The Most Important "I" in Team - David DeWolf

The Most Important “I” in Team

700 438 David DeWolf

We are wired to flinch. To duck away from perceived danger. To protect ourselves.

In moderation, this natural inclination can save our lives. When combined with an unhealthy dose of fear, lack of self-confidence and self-preservation, it can wreak havoc in our lives.

A couple of years ago, my youngest daughter went through a period of time where she was deathly afraid of the dark. Something was always in the closet, under the bed, or around the corner, and it was inevitably going to get her.

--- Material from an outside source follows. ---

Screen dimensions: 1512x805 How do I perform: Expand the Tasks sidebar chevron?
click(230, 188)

The fear consumed her and for a short period of time, the perception of the problem precluded her from fixing the problem. She was too scared to look in the closet, under the bed, or around the corner to validate her concern. What she projected became reality and she was unable to see that the real problem was in her head.

As leaders, we do this all of the time. We perceive the problem as something external and our self-protection mechanism often prevents us from seeing the truth for what it is.

Here’s a great example.

Last quarter we missed our bookings target. When asked why by our board, I responded with several very logical reasons.

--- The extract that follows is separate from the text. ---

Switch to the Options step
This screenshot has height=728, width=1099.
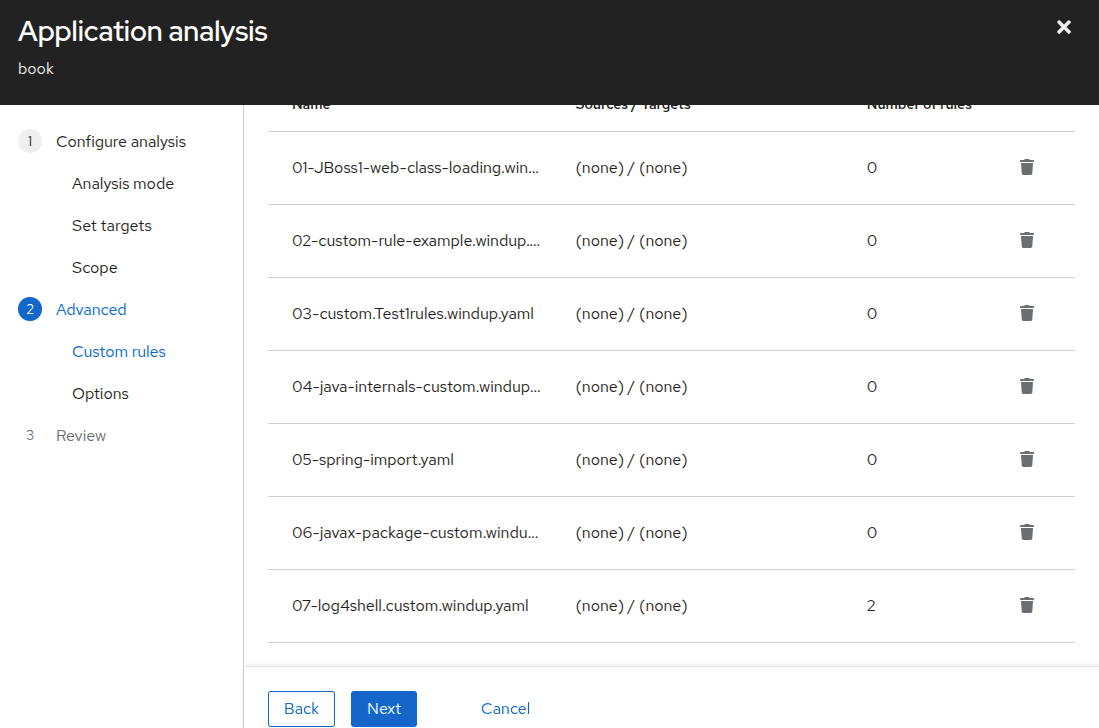[x=100, y=394]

  • We had beaten our first quarter target by 2x. We pulled sales forward that would have otherwise closed in the quarter.
  • Several opportunities had “slid right” and had been delayed until the next quarter.
  • We were too focused on delivering against our first quarter success to bring in new clients.
  • Our focus on delighting our clients and account growth led to a dip in the new clients.

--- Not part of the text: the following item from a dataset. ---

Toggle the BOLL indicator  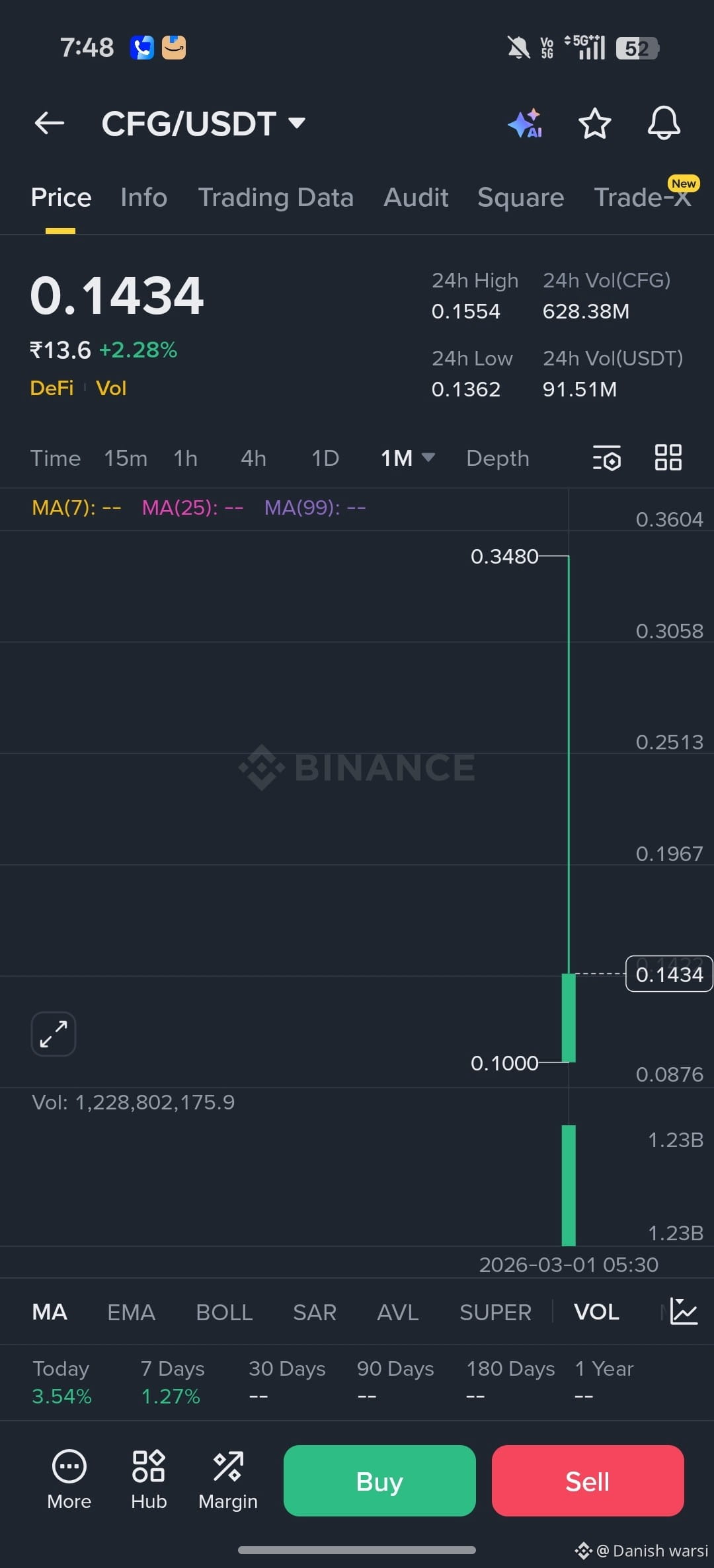coord(224,1312)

I missed an opportunity. Instead of listing external factors, excuses, or where others had let me down, I should have interrogated my own actions.

What did I, as the leader, do that led to this result?

The one–and only one–thing that you have absolute control over is your own actions. Strong leaders take ownership of their results. They don’t deflect a miss, create excuses, or point to external factors. They ask themselves the hard question – how was I responsible? What could I have done? What will I do differently next time? How can I be a better leader?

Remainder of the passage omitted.